[Dataset excerpts]
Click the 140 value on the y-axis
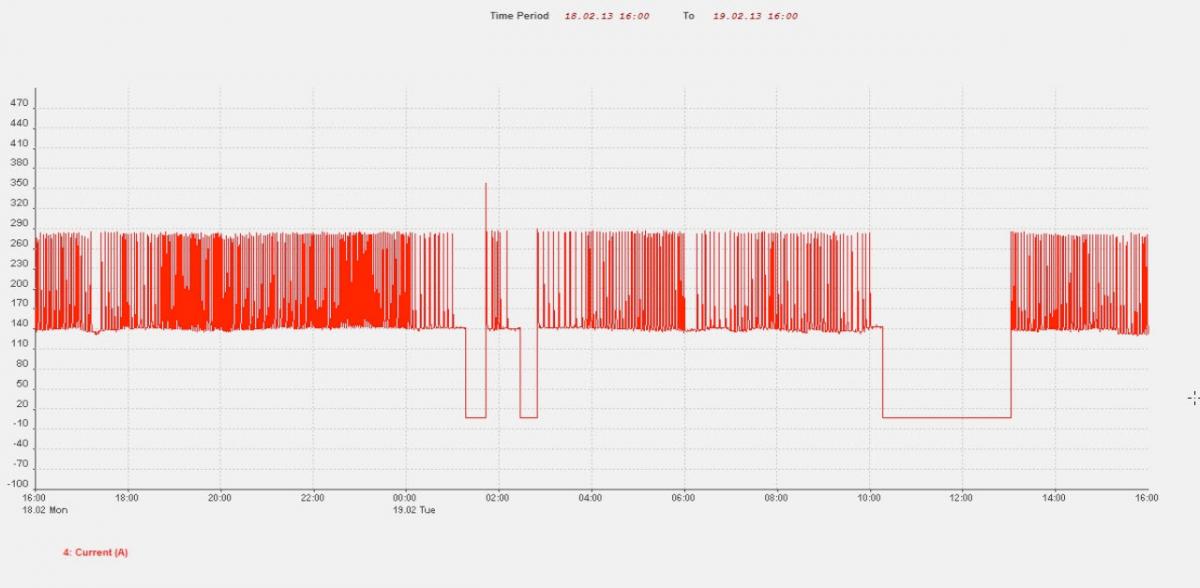1200x588 pixels. pos(18,324)
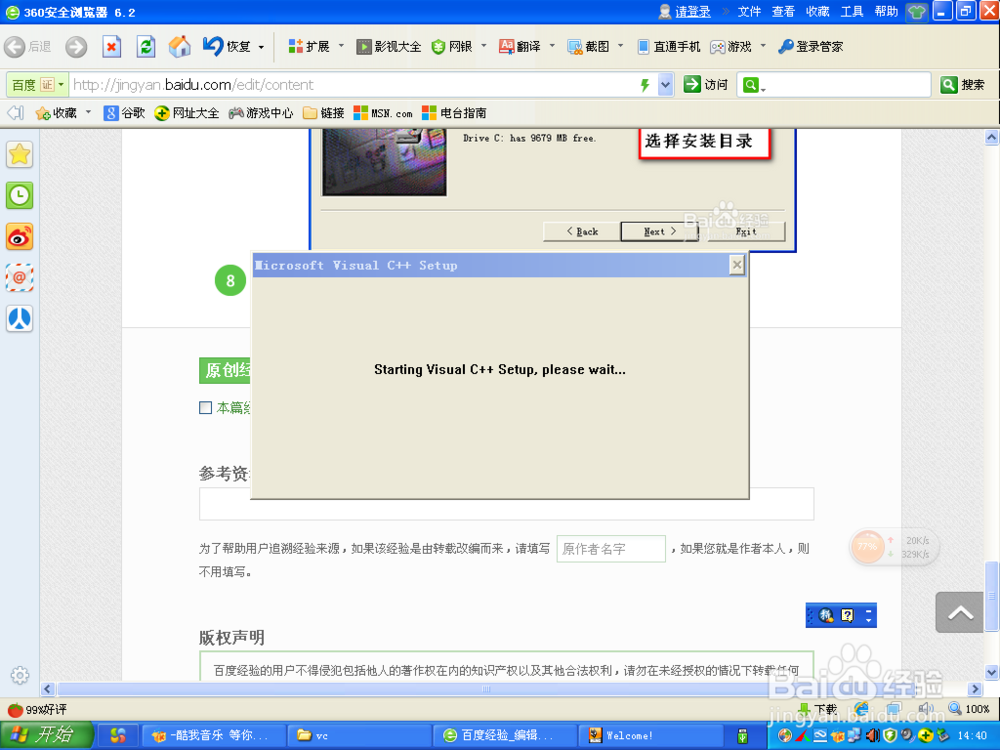This screenshot has width=1000, height=750.
Task: Open the 影视大全 video tool
Action: 389,46
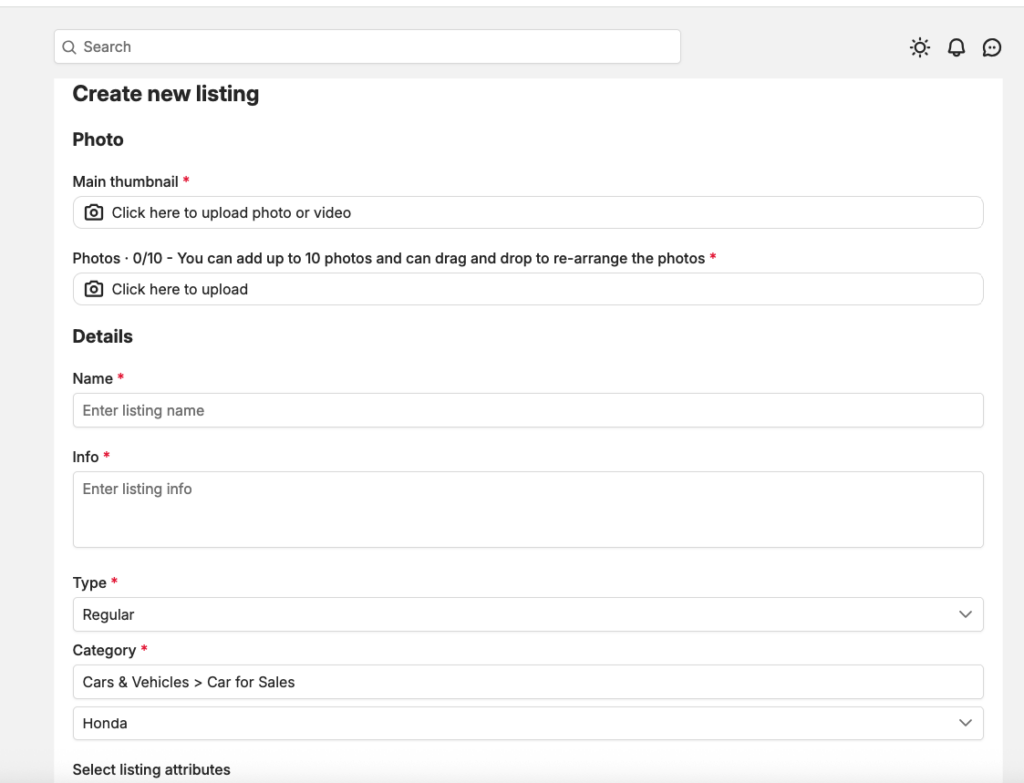The height and width of the screenshot is (783, 1024).
Task: Click the search magnifier icon
Action: (69, 47)
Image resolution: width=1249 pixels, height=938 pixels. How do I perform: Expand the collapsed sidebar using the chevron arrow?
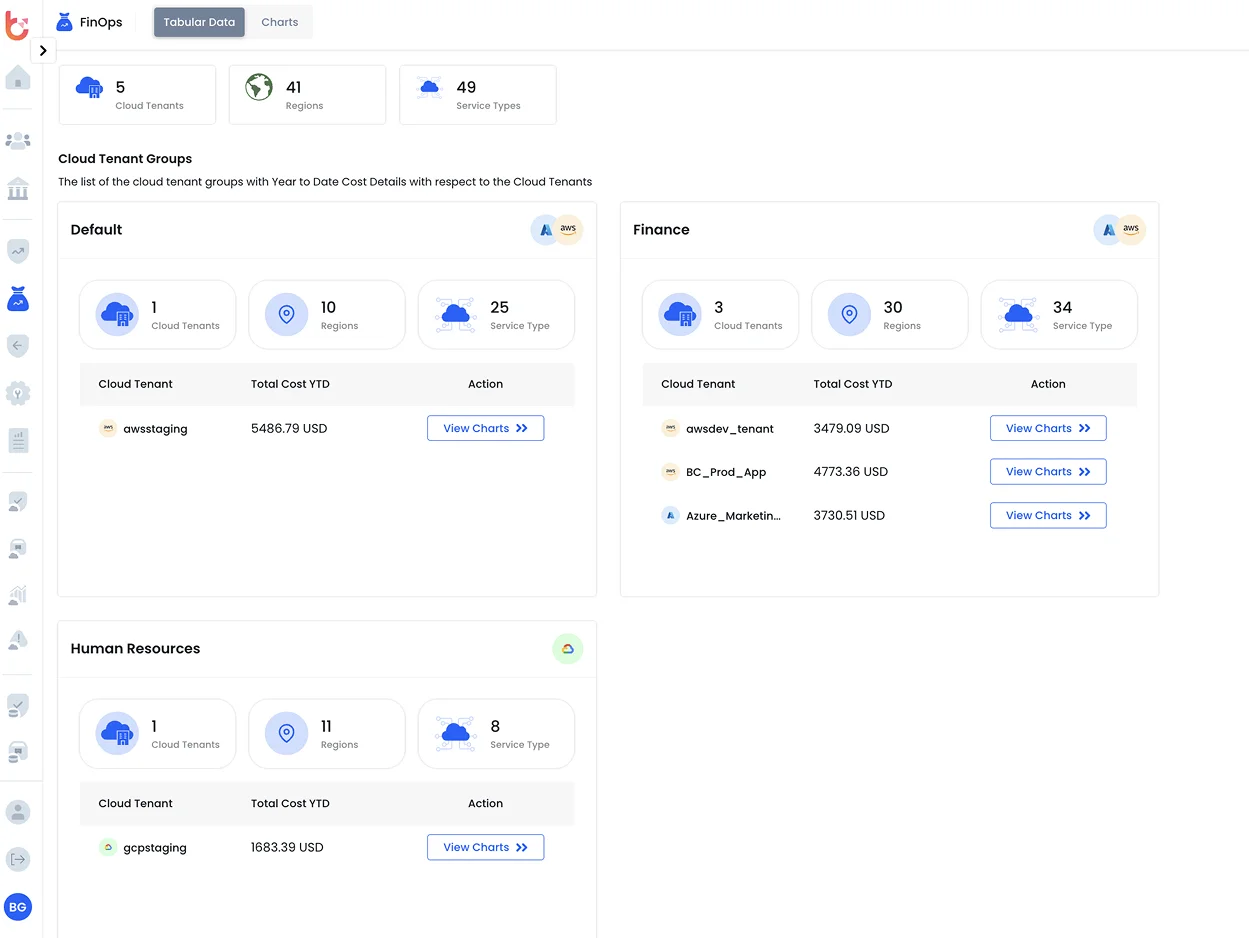tap(42, 50)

▶ [WHAT IS BEING ASKED]:
Nothing but the lines from the one containing "Image resolution: width=1249" through the end of the entries is to be retyped, exactly as written and without pictures.

▶ [TASK RESULT]:
Image resolution: width=1249 pixels, height=938 pixels. How do I perform: Expand the collapsed sidebar using the chevron arrow?
tap(42, 50)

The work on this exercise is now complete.